§ Prompt: All of the data below is to be output without alteration.

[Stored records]
_ _ _ _
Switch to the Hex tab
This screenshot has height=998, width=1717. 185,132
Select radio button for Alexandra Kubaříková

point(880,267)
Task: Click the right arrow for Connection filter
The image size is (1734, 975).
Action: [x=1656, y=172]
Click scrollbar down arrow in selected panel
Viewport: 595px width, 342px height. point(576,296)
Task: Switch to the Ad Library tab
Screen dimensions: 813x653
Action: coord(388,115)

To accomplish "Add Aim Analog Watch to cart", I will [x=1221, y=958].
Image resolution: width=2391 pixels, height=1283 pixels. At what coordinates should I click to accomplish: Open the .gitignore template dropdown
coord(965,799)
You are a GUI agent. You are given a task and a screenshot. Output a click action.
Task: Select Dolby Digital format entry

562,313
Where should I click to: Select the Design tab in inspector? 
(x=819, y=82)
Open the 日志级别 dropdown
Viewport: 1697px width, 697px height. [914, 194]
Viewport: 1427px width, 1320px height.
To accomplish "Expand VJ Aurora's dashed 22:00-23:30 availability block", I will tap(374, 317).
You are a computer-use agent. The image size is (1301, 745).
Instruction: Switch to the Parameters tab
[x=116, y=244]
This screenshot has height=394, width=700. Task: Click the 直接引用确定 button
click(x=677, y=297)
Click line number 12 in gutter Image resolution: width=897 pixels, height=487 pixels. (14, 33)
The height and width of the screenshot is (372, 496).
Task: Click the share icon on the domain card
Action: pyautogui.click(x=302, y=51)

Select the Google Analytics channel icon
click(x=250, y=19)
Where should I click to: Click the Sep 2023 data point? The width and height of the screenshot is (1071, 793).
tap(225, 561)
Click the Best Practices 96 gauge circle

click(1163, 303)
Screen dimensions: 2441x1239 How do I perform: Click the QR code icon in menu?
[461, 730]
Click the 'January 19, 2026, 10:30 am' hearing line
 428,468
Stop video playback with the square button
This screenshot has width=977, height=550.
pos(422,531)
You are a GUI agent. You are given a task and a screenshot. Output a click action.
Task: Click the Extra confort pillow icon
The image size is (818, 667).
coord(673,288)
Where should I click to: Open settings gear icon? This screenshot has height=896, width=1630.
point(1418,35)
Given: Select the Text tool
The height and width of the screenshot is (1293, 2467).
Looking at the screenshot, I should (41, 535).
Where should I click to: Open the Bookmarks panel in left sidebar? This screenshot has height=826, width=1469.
_ _ _ _
§ Finished task:
Switch to the Hex tab
This screenshot has height=998, width=1717. 185,132
Select radio button for Alexandra Kubaříková

point(880,267)
Task: Click the right arrow for Connection filter
The image size is (1734, 975).
Action: [x=1656, y=172]
Click scrollbar down arrow in selected panel
Viewport: 595px width, 342px height. point(576,296)
Task: Switch to the Ad Library tab
Screen dimensions: 813x653
Action: coord(388,115)

To accomplish "Add Aim Analog Watch to cart", I will [x=1221, y=958].
Image resolution: width=2391 pixels, height=1283 pixels. At what coordinates should I click to accomplish: Open the .gitignore template dropdown
coord(965,799)
You are a GUI agent. You are given a task and a screenshot. Output a click action.
Task: Select Dolby Digital format entry

562,313
Where should I click to: Select the Design tab in inspector? 
(x=819, y=82)
Open the 日志级别 dropdown
Viewport: 1697px width, 697px height. [914, 194]
Viewport: 1427px width, 1320px height.
To accomplish "Expand VJ Aurora's dashed 22:00-23:30 availability block", I will tap(374, 317).
You are a computer-use agent. The image size is (1301, 745).
Instruction: Switch to the Parameters tab
[x=116, y=244]
This screenshot has height=394, width=700. Task: Click the 直接引用确定 button
click(x=677, y=297)
Click line number 12 in gutter Image resolution: width=897 pixels, height=487 pixels. (14, 33)
The height and width of the screenshot is (372, 496).
Task: Click the share icon on the domain card
Action: pyautogui.click(x=302, y=51)

Select the Google Analytics channel icon
click(x=250, y=19)
Where should I click to: Click the Sep 2023 data point? The width and height of the screenshot is (1071, 793).
tap(225, 561)
Click the Best Practices 96 gauge circle

click(1163, 303)
Screen dimensions: 2441x1239 How do I perform: Click the QR code icon in menu?
[461, 730]
Click the 'January 19, 2026, 10:30 am' hearing line
 428,468
Stop video playback with the square button
This screenshot has width=977, height=550.
pos(422,531)
You are a GUI agent. You are given a task and a screenshot. Output a click action.
Task: Click the Extra confort pillow icon
The image size is (818, 667).
coord(673,288)
Where should I click to: Open settings gear icon? This screenshot has height=896, width=1630.
point(1418,35)
Given: Select the Text tool
The height and width of the screenshot is (1293, 2467).
Looking at the screenshot, I should (41, 535).
Where should I click to: Open the Bookmarks panel in left sidebar? This screenshot has height=826, width=1469.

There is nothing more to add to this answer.